| Tarea |
Continúa el texto sobre el karma político de Venezuela a partir de su última oración.

| Fragmento proporcionado |
* La autora forma parte de la comunidad de lectores de Guyana Guardian
La frase “los pueblos tienen los gobiernos que se merecen” suele repetirse con la ligereza de un proverbio que pretende sonar sabio. Pero aplicada a Venezuela, se vuelve casi una provocación. ¿Qué crimen colectivo podría justificar que un país entero haya sido arrodillado durante décadas por la corrupción, la violencia institucional y el saqueo sistemático de sus recursos? Ninguno. El pueblo venezolano no mereció su tragedia. Lo que sí sufrió fue el peso acumulado de sus propias consecuencias históricas. Ese es el verdadero rostro del karma político.
La crisis venezolana no irrumpió de pronto en el siglo XXI. Comenzó a gestarse mucho antes, como un sedimento moral que se fue compactando a lo largo de más de un siglo. Ya durante la presidencia de Juan Crisóstomo Falcón (1863-1868), el país presenció uno de los primeros gestos emblemáticos de la impunidad: un jefe de Estado que, anticipando su exilio, se compró una residencia en Curazao con dinero público. Desde entonces, el desvío de fondos, las concesiones amañadas y las comisiones exorbitantes se convirtieron en el hilo subterráneo que unía a múltiples gobiernos, independientemente de su ideología declarada.
Durante décadas, la política venezolana se habituó a gobernar desde la lógica de la necesidad artificial: crear dependencia, sostener privilegios, abrazar el miedo a perder el poder. Esa mentalidad, transmitida de generación en generación, deformó la relación del país con sus instituciones. El resultado fue un Estado que siempre temió más a la transparencia que al colapso, más a la crítica que al hambre que desbordaba las calles.
El siglo XXI no inventó nada nuevo; simplemente llevó esta tradición a su clímax. El régimen que domina Venezuela desde hace más de veinticinco años perfeccionó un mecanismo de control social basado en la precarización: dependencias económicas, militarización del espacio civil, narrativas que prometían redención mientras administraban desolación. En los momentos de mayor crisis humanitaria, el gobierno respondió con bolsas de comida en mal estado, como si la dignidad ciudadana pudiera silenciarse con sobras. Un país entero reducido a transacción.

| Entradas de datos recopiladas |
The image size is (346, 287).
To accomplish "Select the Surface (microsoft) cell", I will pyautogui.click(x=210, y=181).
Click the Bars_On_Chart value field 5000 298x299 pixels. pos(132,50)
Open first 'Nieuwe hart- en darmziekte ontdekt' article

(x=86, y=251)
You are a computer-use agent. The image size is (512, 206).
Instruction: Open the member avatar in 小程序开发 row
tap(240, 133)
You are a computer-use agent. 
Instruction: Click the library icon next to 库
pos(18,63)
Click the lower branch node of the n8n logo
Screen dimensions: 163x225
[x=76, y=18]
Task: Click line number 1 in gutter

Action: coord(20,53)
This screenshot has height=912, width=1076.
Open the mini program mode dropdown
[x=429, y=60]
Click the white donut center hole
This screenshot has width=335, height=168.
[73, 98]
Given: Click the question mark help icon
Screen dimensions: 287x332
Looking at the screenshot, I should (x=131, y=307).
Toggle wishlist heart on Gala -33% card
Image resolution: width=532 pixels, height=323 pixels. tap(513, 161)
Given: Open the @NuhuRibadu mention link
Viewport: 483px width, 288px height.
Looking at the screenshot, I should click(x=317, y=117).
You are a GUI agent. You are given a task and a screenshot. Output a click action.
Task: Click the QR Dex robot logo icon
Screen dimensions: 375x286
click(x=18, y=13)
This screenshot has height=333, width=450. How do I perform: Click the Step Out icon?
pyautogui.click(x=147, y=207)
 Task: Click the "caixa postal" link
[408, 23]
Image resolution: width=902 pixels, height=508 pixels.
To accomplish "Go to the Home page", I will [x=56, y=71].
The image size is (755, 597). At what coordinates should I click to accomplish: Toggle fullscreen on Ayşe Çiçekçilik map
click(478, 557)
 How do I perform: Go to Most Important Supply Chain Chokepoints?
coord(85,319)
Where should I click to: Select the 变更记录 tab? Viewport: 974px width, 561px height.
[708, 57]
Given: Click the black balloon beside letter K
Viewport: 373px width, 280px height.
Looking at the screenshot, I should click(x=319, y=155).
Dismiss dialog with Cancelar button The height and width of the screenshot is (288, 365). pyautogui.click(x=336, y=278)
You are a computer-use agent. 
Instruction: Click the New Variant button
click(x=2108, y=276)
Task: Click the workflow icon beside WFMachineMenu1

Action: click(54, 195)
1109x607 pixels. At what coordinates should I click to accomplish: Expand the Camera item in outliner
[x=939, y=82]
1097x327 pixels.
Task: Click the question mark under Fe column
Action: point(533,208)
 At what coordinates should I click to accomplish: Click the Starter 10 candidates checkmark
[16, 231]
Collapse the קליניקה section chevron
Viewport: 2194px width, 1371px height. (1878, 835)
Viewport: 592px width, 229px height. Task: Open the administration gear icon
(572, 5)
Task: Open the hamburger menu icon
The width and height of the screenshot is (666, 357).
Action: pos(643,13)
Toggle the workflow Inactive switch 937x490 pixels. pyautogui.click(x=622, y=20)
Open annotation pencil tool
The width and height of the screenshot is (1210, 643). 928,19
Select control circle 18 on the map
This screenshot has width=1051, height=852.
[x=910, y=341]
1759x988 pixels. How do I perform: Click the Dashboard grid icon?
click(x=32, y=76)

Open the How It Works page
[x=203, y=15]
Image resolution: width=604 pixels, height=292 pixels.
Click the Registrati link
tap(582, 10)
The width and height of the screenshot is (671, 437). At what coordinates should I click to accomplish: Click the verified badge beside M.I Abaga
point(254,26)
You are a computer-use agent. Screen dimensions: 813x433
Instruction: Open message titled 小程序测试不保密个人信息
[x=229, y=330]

| Respuesta escrita |
Sin embargo, las consecuencias no son eternas. La historia, incluso en sus ciclos más oscuros, tiene una forma peculiar de reclamar ajustes. Y Venezuela llegó a su límite.
En los últimos años —y con una intensidad particularmente visible hoy— la sociedad venezolana ha dejado de esperar salvadores y ha empezado a reconocerse a sí misma como agente político. Ese cambio no es menor: durante mucho tiempo, el país aguardó la llegada de un Mesías, un líder incontestable capaz de levantarlo del suelo. Pero la sabiduría ancestral lo recuerda: el aprendiz no encuentra a su maestro hasta que está preparado. Y Venezuela, golpeada hasta el cansancio, finalmente lo estuvo. La unidad no apareció por proclamación, sino por agotamiento, por lucidez, por instinto de supervivencia.
La sociedad venezolana ha dejado de esperar salvadores y empieza a reconocerse a sí misma como agente político
Esa lucidez colectiva es la que hoy desafía al régimen como no ocurría desde hace décadas. No se trata solo de una elección o de una figura política concreta. Se trata del límite moral de un país que ha comprendido, al fin, que la experiencia es la maestra más exigente: sabe con absoluta claridad lo que ya no está dispuesto a tolerar. Y esa claridad tiene consecuencias.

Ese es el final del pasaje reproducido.